少女の真っ直ぐで流れるような輝く金髪は、透明感のある白い肌へ美しく映り込んでいる。綺麗に湾曲した眉とカールした長い睫毛が特徴的だ。
彼を見上げて垂れ目になっているが、左右対称で均整の取れた瞳は微妙に内斜視である。
丸い額から窪んだ眼窩を通り、小高い頬と小さな顎まで繋がる曲線は、人には作り出せない美を現していた。
『貴方が約束を忘れてしまわないように、この娘を連れて行ってもらいましょう』
少女が掌を上に向けて右手を挙げると、周囲をふよふよと漂っていたフェアリー達の中から一人が寄ってきて座る。
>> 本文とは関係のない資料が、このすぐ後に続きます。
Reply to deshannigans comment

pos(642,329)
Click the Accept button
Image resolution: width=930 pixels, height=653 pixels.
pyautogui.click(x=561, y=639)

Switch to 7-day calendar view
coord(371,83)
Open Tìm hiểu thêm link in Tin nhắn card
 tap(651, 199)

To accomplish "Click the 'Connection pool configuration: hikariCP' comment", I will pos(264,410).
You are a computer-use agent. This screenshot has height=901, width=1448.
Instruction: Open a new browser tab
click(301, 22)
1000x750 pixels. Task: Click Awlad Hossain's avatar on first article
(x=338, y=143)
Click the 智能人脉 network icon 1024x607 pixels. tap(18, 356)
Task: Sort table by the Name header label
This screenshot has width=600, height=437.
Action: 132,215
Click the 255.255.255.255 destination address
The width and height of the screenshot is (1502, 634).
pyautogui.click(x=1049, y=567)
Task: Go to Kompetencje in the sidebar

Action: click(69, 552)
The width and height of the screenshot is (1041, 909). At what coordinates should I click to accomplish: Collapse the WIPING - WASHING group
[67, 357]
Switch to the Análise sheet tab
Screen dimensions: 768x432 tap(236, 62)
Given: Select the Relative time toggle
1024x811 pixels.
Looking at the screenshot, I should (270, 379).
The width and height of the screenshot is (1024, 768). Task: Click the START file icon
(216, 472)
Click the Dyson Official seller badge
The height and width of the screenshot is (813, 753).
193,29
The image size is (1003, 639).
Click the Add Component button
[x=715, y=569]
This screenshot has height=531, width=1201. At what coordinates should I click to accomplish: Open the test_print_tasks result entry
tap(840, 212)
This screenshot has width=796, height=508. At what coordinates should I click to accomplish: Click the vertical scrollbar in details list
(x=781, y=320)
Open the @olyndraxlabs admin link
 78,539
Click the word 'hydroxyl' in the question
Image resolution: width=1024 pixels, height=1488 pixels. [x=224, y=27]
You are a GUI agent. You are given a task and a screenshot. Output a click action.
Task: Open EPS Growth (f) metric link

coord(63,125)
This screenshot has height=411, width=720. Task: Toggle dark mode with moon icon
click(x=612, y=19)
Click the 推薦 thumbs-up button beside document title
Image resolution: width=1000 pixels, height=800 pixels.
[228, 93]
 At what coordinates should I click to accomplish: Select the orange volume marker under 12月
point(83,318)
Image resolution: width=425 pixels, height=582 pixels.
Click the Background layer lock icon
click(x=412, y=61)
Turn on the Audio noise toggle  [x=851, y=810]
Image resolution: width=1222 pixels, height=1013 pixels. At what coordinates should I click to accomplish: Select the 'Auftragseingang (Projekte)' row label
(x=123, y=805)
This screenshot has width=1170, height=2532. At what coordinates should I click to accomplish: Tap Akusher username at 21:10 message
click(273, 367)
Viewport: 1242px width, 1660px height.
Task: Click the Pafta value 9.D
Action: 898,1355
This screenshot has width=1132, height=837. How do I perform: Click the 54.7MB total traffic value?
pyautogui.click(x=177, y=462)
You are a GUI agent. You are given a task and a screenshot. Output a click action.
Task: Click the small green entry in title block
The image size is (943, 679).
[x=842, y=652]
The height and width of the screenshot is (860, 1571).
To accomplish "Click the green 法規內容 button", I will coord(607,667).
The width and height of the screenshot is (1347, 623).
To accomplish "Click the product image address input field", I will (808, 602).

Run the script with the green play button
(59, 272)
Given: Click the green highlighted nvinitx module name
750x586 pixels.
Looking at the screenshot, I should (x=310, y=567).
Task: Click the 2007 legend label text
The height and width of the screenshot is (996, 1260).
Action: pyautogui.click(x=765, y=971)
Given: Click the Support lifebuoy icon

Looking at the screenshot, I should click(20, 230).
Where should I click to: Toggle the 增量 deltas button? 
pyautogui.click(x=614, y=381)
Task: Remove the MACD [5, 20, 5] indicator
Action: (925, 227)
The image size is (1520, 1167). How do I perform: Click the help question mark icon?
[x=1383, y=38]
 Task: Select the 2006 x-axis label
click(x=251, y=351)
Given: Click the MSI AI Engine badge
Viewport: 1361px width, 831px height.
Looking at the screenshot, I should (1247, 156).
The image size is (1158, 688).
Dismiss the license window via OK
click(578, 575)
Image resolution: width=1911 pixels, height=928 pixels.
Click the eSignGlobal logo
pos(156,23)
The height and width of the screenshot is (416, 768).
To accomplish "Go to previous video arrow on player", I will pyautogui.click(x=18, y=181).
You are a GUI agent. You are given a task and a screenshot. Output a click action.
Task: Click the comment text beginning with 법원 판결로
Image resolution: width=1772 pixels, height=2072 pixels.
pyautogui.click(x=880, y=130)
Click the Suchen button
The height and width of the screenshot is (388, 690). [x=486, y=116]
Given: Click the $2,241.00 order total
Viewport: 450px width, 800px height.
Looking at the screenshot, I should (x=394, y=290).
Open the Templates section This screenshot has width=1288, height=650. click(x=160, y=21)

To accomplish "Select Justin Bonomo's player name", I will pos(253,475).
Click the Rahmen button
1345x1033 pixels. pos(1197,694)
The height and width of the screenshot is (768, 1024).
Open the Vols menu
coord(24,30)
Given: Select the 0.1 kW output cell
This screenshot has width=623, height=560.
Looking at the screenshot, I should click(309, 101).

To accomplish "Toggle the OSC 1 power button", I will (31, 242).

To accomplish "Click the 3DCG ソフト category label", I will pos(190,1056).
キラキラと七色に輝く光の粒子を身にまとうフェアリーは、バランスの良い九頭身でスレンダーな大人のスタイルをしていた。
『お任セアレ!』
そのフェアリーは両手の握り拳を胸元に寄せて力強く宣言するが、三十センチほどの小さい身体なのでとても可愛い。
『では、お願いしますね』
少女の言葉に頷いたフェアリーは、アゲハ蝶に似た羽根をパタパタさせて飛び上がる。優雅な動きで彼の元へ辿り着くと、元気よく両手を挙げて挨拶してくれた。
『これから宜しく頼みマスヨ!』
そんなフェアリーに彼は微笑みを返す。
「また来るよ」
少女に囁き、優しく肩を抱いた。
紅く染まっている彼女の尖った耳の先端が、微かに震えているのを愛おしく感じる。
◇◇◇
『お早うございマース! 出発の朝デスヨ!』
今日も元気なフェアリーが、カークを心地好い夢から目覚めさせた。
「お早う」
珍しく声に出してフェアリーに応える。
「忘れてはいないさ」
彼はポツリと呟いてから、ゆっくり起き上がった。